Researchers working on a documentary looking at the history of apprenticeships in Cornwall have discovered records dating back for almost five hundred years. The film called ‘Apprenticeship Legends’ is being produced by The Cornwall College Group to celebrate National Apprenticeship Week, which is due to be held in March.
Apprenticeships in England can be traced back to the medieval craft guilds in the Middle Ages, originating from the custom of wealthy parents sending children away to live with host families. In Cornwall the oldest record discovered by the producers dates from 1541 and is for a carpentry apprentice, William Helyer of Lostwithiel.
Production manager for Apprenticeship Legends, Jamie Reed, said: “Apprenticeships have been recognised as a way of training for hundreds of years and that is certainly the case here in Cornwall. We have studied the archives at the Records Office at County Hall, interviewed families who have stories of organisations like Holman’s and spoken to former apprentices; it’s been a really emotional and enlightening journey.”
The first national apprenticeship system of training was introduced in 1563 by the Statute of Artificers, which included conditions which could be likened to apprenticeship minimum standards today; masters should have no more than three apprentices and apprenticeships should last seven years.

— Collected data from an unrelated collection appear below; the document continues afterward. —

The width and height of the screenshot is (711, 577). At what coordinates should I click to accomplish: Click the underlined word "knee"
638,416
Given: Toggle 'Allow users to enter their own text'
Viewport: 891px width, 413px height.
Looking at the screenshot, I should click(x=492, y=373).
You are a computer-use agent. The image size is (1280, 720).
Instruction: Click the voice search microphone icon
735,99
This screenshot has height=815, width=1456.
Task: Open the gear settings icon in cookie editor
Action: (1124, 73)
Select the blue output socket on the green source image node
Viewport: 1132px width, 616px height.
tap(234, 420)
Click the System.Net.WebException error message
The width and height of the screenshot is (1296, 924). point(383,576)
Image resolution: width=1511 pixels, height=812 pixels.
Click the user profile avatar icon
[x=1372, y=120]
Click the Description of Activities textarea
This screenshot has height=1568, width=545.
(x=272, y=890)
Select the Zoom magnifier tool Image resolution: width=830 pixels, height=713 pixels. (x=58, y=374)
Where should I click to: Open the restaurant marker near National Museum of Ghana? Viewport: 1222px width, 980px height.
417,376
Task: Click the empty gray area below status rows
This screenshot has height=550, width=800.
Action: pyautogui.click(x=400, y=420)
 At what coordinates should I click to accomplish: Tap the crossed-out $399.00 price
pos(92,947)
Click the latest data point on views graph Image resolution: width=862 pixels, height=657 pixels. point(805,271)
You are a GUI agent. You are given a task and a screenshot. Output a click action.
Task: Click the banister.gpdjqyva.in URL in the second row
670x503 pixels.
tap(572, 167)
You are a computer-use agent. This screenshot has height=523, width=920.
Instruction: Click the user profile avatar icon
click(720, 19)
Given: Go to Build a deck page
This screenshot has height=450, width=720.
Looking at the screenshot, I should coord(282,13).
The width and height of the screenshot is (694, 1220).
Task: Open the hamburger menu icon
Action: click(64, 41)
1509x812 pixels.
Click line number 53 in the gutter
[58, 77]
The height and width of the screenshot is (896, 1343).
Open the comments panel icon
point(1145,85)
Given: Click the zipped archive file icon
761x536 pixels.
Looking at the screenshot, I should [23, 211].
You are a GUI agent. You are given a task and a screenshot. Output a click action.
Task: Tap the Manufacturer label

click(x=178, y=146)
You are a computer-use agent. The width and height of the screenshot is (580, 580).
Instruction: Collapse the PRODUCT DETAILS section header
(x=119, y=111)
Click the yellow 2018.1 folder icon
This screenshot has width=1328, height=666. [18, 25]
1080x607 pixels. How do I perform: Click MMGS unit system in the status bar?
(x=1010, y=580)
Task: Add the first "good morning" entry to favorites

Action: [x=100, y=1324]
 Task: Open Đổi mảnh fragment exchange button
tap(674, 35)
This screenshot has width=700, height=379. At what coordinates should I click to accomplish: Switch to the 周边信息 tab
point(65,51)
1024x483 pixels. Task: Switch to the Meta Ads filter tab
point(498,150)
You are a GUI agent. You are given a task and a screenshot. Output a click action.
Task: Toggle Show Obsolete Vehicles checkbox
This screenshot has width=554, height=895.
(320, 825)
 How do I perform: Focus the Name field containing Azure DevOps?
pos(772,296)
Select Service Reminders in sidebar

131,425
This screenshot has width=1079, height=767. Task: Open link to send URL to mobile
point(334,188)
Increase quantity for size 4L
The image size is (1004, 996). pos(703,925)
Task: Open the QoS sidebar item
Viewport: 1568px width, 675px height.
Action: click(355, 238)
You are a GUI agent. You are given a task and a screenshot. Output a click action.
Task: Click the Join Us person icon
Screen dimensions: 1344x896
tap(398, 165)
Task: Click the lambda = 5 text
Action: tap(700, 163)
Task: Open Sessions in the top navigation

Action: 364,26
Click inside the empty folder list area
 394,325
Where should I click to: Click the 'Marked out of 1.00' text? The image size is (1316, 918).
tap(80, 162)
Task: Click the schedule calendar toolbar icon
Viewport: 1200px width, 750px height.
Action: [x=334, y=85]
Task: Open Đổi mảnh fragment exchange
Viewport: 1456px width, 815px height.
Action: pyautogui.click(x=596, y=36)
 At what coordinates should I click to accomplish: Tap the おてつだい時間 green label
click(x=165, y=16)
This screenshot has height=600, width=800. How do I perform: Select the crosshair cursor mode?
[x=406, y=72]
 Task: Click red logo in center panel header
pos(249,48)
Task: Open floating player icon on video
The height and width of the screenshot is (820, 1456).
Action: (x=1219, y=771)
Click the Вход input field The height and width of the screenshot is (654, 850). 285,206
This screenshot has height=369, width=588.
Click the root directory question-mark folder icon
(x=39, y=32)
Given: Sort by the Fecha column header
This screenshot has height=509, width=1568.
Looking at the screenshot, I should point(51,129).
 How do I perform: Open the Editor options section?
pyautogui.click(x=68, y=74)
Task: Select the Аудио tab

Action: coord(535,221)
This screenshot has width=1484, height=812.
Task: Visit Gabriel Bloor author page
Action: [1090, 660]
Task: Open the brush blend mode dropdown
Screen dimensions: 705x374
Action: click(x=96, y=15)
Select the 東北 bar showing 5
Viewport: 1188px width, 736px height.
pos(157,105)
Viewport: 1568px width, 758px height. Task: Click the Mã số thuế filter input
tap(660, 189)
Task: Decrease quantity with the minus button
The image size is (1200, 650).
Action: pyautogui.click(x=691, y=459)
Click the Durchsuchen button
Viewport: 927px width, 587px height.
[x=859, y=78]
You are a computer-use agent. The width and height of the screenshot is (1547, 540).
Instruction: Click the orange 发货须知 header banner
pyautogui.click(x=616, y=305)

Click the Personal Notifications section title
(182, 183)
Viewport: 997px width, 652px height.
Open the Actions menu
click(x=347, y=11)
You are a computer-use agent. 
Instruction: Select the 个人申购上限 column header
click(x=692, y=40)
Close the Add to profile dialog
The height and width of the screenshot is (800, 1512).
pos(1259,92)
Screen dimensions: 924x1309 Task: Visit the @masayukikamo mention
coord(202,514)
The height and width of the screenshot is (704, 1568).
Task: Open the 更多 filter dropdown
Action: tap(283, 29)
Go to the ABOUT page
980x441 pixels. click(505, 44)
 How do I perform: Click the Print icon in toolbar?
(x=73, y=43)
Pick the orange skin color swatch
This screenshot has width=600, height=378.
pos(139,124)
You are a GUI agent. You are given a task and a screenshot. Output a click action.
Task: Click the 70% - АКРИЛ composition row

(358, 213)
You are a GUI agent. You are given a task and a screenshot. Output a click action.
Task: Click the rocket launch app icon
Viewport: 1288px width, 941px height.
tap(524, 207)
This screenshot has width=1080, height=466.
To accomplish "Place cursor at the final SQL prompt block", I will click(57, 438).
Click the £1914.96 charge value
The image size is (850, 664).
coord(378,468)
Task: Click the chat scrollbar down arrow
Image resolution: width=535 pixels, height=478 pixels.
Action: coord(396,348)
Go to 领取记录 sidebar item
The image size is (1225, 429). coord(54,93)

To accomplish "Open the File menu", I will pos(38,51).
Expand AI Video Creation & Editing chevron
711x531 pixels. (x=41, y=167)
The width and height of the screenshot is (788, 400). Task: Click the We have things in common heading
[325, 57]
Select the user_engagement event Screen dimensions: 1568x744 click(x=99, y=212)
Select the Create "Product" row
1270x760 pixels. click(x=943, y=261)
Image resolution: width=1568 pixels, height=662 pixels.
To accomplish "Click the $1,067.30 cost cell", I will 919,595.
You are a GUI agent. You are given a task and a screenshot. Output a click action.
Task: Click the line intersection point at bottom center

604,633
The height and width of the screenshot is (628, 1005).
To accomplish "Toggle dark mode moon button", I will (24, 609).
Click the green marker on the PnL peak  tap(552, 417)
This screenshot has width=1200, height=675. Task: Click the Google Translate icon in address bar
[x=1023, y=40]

Jamie continued: “Conditions were tough and the indentures bound the servant to their master and vice versa; the master was personally responsible for teaching the apprentice and their welfare. Our documentary also looked at the last 70 years of apprenticeships through Cornwall College; we’ve talked to people who are now company directors, master technicians, project managers and self-made millionaires; an apprenticeship can really take you anywhere in the world and our interviewees are proof of that.”
The Cornwall College Group is the largest provider of apprenticeships in the South West region and has recently been praised for its links with industry by Ofsted.
Principal and CEO of The Cornwall College Group, Amarjit Basi, said: “I am proud of the work we do to help provide work based learning options, supporting the regional economy. This documentary will chart not only the history of apprenticeships in Cornwall, but reaffirm our heritage in being a significant catalyst for skills development for almost the last 100 years.
“Cornwall College was established in 1929 to meet the needs of local industries and that is something we are continuing to this day, aligning our curriculum to the needs of the South West’s evolving economy; delivering young people with real skills and qualifications.”
The film has been supported by local businesses including the Eden Project, Blue Flame and Pendennis Shipyard, with many former apprentices being interviewed for the film. Another former apprentice featured is Tom Brown, now Head Chef at Outlaws at The Capital in London. Tom started as an apprentice in Cornwall, washing pots and pans at a local pub; he now heads up one of the most prestigious restaurants in the country.
Tom said: “After my apprenticeship I kept the mentality of aiming for new goals, so I kept pushing myself forward and I ended up very fortunately working with Nathan Outlaw and now I’m here. At the age of 28 years old I was offered the opportunity to run a one Michelin starred kitchen in a five star hotel in Knightsbridge; I jumped at this opportunity and I’m very lucky to be here.”
Apprenticeship Legends is going to be screened during a special film premiere at Heartlands on March 16th.